- Objective -
Extend the forum thread below on battery worries with a newly bought 2018 Clarity, starting right after its final sentence.

- Text extract -
New 2018 Clarity - battery concerns?

Discussion in 'Clarity' started by Navk, Aug 1, 2019.

  1. Navk

    Navk New Member

    Just purchased a new 2018 base Clarity about a week ago (680 miles at purchase).
    I had concerns about the battery capacity since it could've been sitting uncharged on the lot for a year, but after asking multiple people in service at the dealer they said they did not have the ability to do a battery capacity test. Perhaps foolishly, I was unable to pass up the price, and knowing about the extensive battery warranty I decided to purchase it anyway.

    I've only charged it to full a few times so far but my range is estimated at 40 miles, and from tracking my actual driving it seems to be accurate. I'm in LA and temps are mid-70s to 80s, so I would've expected to be getting around 50 or higher as others have reported in the summer.

    Should I be concerned about my battery? Would I be able to get a different dealer to check my battery since the one I purchased from seems incompetent?

    Thanks
     
  2. 4sallypat

    4sallypat Active Member

    Do a search for battery capacity test on this forum you will find lots of the same concern.

    Not to worry - the EV battery has a 10 year / 150,000 mile warranty in CA.

    Your guess o meter miles per charge will change as you drive it more.

- Given material -
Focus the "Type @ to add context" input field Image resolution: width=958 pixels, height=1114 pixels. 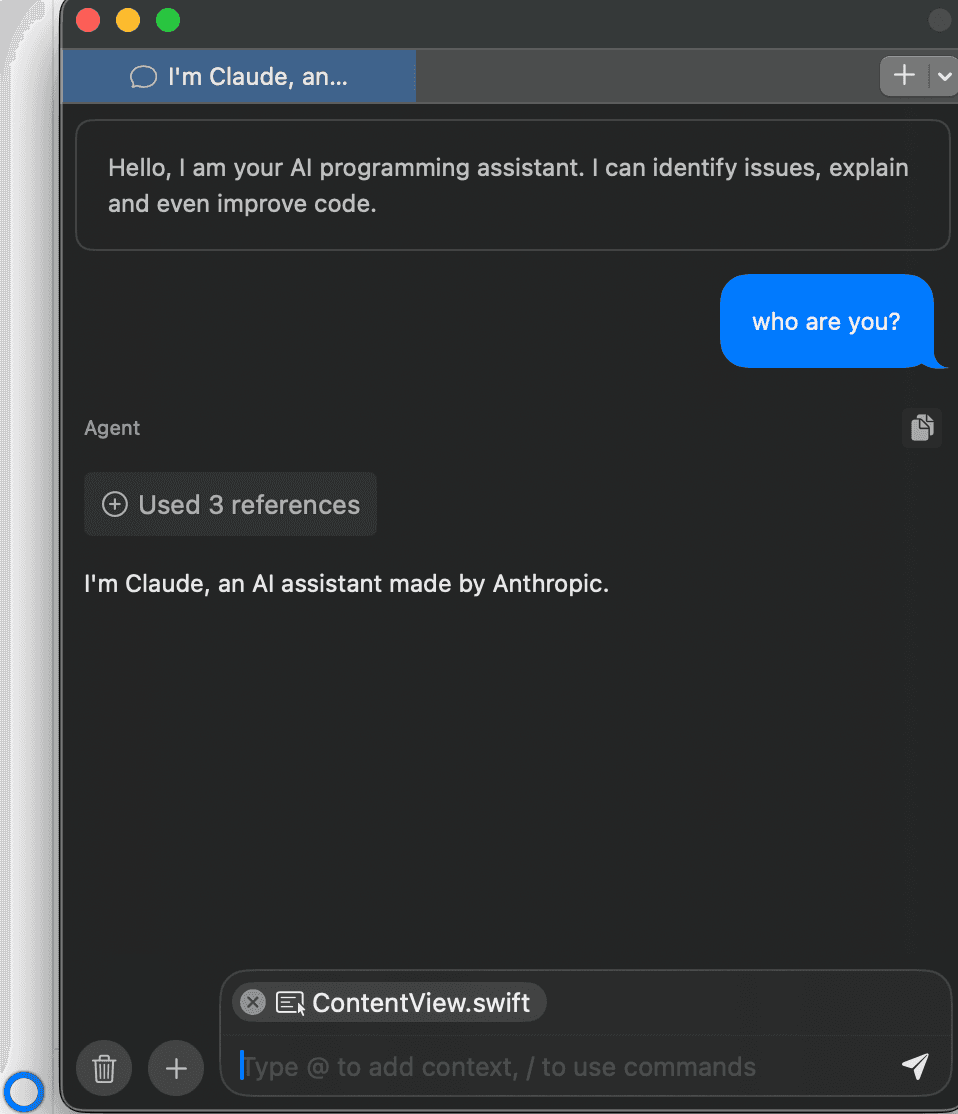pos(560,1067)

- Expected answer -
  3. 2002

    2002 Well-Known Member

    The estimated range is not always accurate but if you are saying that your actual EV range is about 40 miles that is lower than others experience however it also depends on speeds, if most of your miles are at freeway speeds above 60 mph you will use up EV range much faster.

    What is your manufacture date (located on driver door jamb). If the car had nearly 700 miles on it when you purchased it then it was probably driven for awhile by one of the managers. Presumably that meant they were charging it although you can't be certain.

    Any dealer can do the battery capacity test, they may charge you for it although if you tell them that your purchasing dealer didn't do it as part of PDI inspection they might be nice and do it for free.
     
  4. PHEV Newbie

    PHEV Newbie Well-Known Member

    I've had the car since Dec 2017 and over 10,000 miles of all EV driving (rest were in HV mode). A loop I do daily uses the same percentage of the battery (under similar conditions) as it always has so I've observed no apparent battery degradation so far. On the other hand, my lifestyle lends itself to babying the battery (minimal depth of discharge, battery always kept in moderate temps, rarely fully charging [once a month for cell balancing], and never fully depleting). The bigger question is how the battery does under severe use.
     
  5. AnthonyW

    AnthonyW Well-Known Member

    Print out the Clarity PDI sheet on post 5 of this thread. Take it to the dealership and politely tell them that if they have and HDS (which they do) they can pull the battery capacity. Also let them know that they should have completed this PDI before they sold you the car. Scratch your head and ask is it standard procedure to have the customer research on their own the procedures and paperwork that should be performed standard before the car is delivered.

    I had to fight tooth and nail to get mine over 4 visits (service bulletin updates and warranty wheel bearing replacement) Finally when I gave them the PDI the service advisor came back and told me that the mechanic asked me why did I want the information. After she saw the look on my face she turn right around and went back into the shop. I had my readout 10 minutes later.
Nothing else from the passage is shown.